My grandmother went on to inform us that the savior never even set foot in Israel but that he was born in County Cork and was hung by the British after the Easter Rebellion of 1916. The Sinn Fein were the good guys, kind of like Boy Scouts with rifles and grenades. The Pope should be tolerated, she mused, even though he wasn’t Irish.

The leprechauns were not to be taken lightly, and people who worked hard on earth would be taken care of in a heaven that served oyster stew, diet Coke, and corned beef and cabbage every day for breakfast, lunch and dinner.

Probably the most frightening account came during that parental pilgrimage to the Great North. Having grabbed hold of our small fry attention span with tales of dragons, Viking raiders, Saint Brendan, the Galway Races and Brian Boru she held tight.

“And did you know about the witches that take possession of the souls of infants?” she poked. “Mothers must watch their young, especially in the early days of life. Sometimes children go on for years not knowing that their souls have been stolen from them. Then…one sad day the child grows up and is not himself!”

“Not himself?” asked my sister. “How can someone not be himself. Who is he then?”

“We don’t know, but he’s not himself,” answered Mae getting somewhat agitated with the cross examination.

“He can’t be not himself,” said my brother.

“He is not himself, damn it,” stressed my grandmother, her round face growing red.

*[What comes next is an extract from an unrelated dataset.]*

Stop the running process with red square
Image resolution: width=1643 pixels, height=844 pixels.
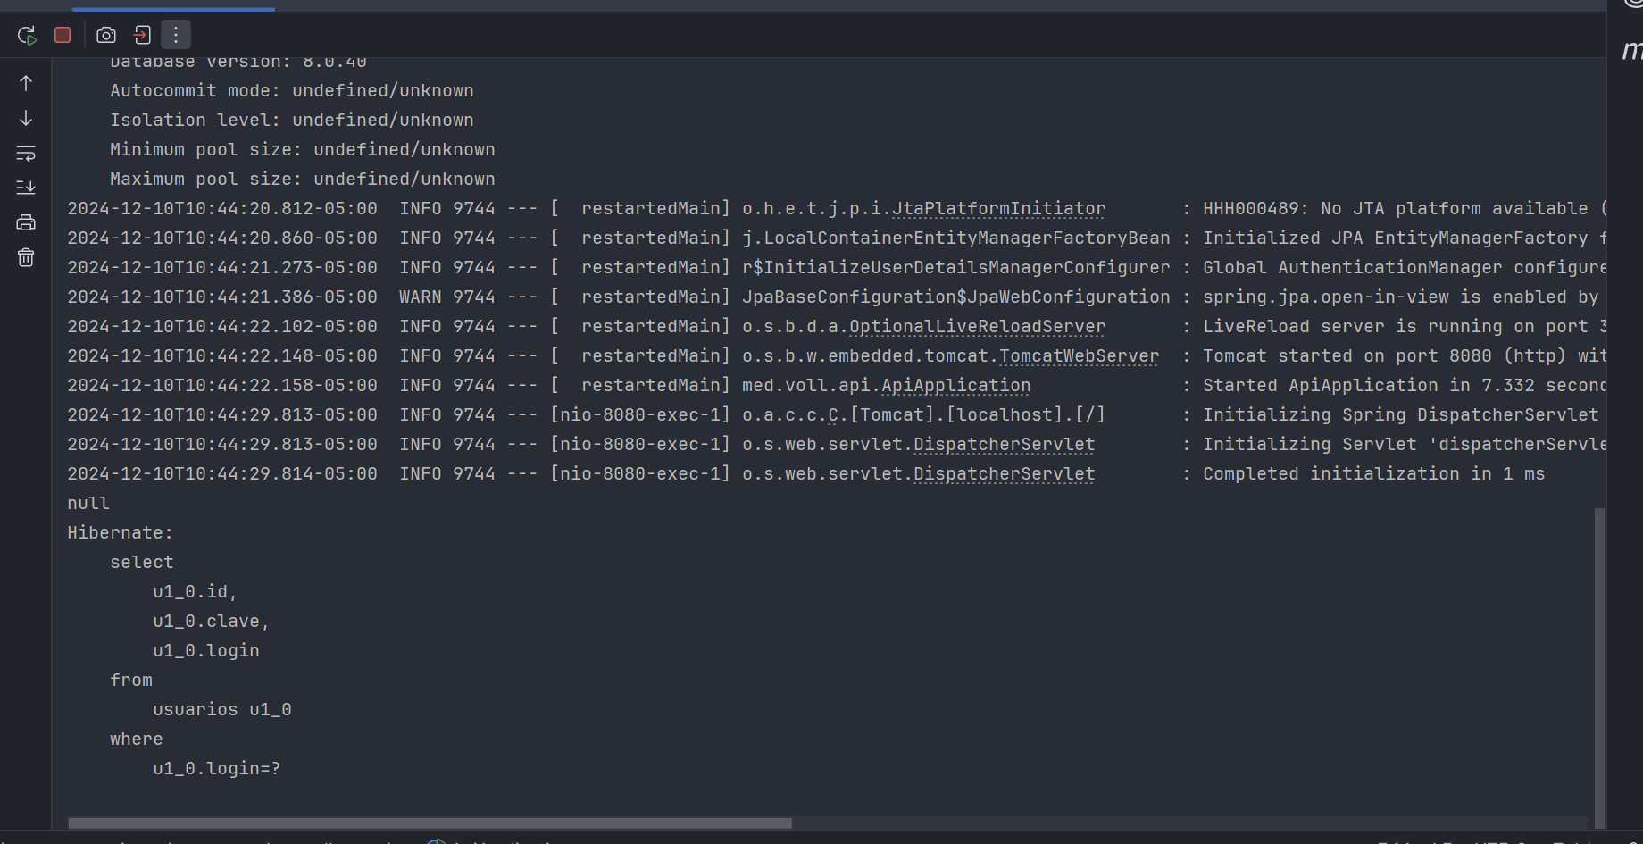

“Maybe he’s the man in the moon,” I offered, “or Oliver Cromwell!”

“Now that’s a strong possibility,” recanted Mae. “That could well be.”
I think I was her favorite.

“Nobody can be somebody else or he’s not the same person he started with,” snipped my sister defiantly. “Where did you get such a story? How can you scare us like that, grandma? Why would you expect anyone to believe it?”

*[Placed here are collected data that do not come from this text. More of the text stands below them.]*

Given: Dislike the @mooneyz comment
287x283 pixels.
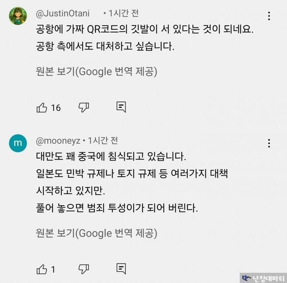Looking at the screenshot, I should point(84,269).
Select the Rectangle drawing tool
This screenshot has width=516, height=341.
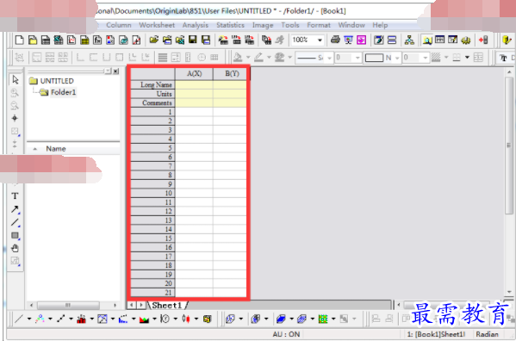pyautogui.click(x=15, y=235)
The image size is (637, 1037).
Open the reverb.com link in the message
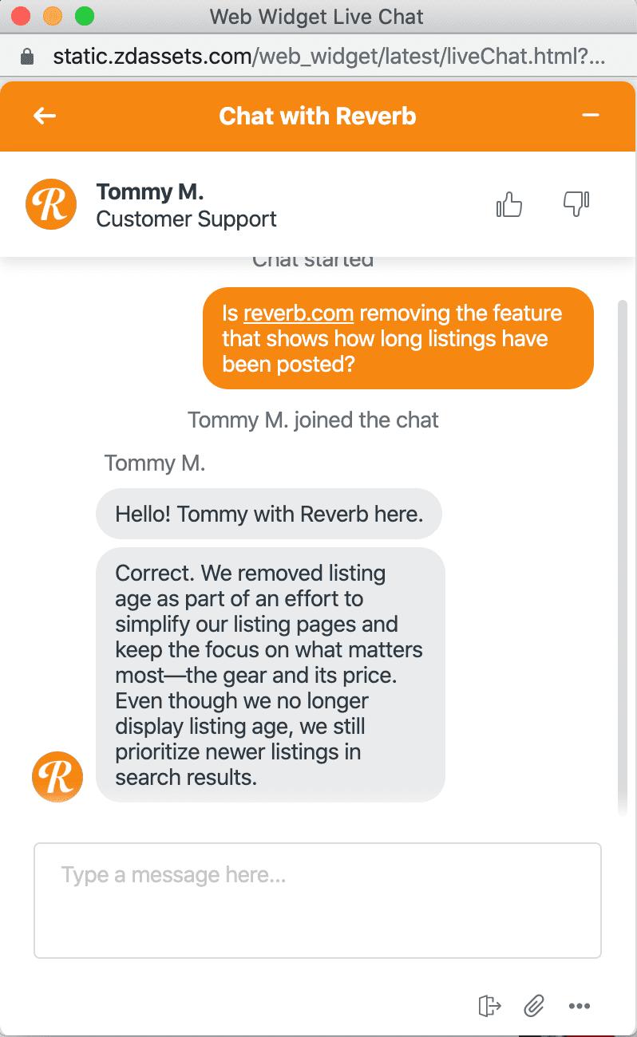coord(298,313)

“Because I said so,” responded Mae proudly, “and I’m your grandmother.

When my parents arrived home late that same night they found all four of us sound asleep in Mae Sullivan’s bed.

“Isn’t that cute,” my mother whispered. “They love their grandmother.”

Love her or hate her…At least that tough old lady might have a better chance keeping the bad fairies at bay.

Mae’s parents had come from County Waterford, on a boat across the Atlantic, abandoning Ireland because they were hungry. They traveled below since they did not possess funds for a more pleasant passage, coming into this country at Ellis Island. As of this morning, none of their descendants has forgotten that.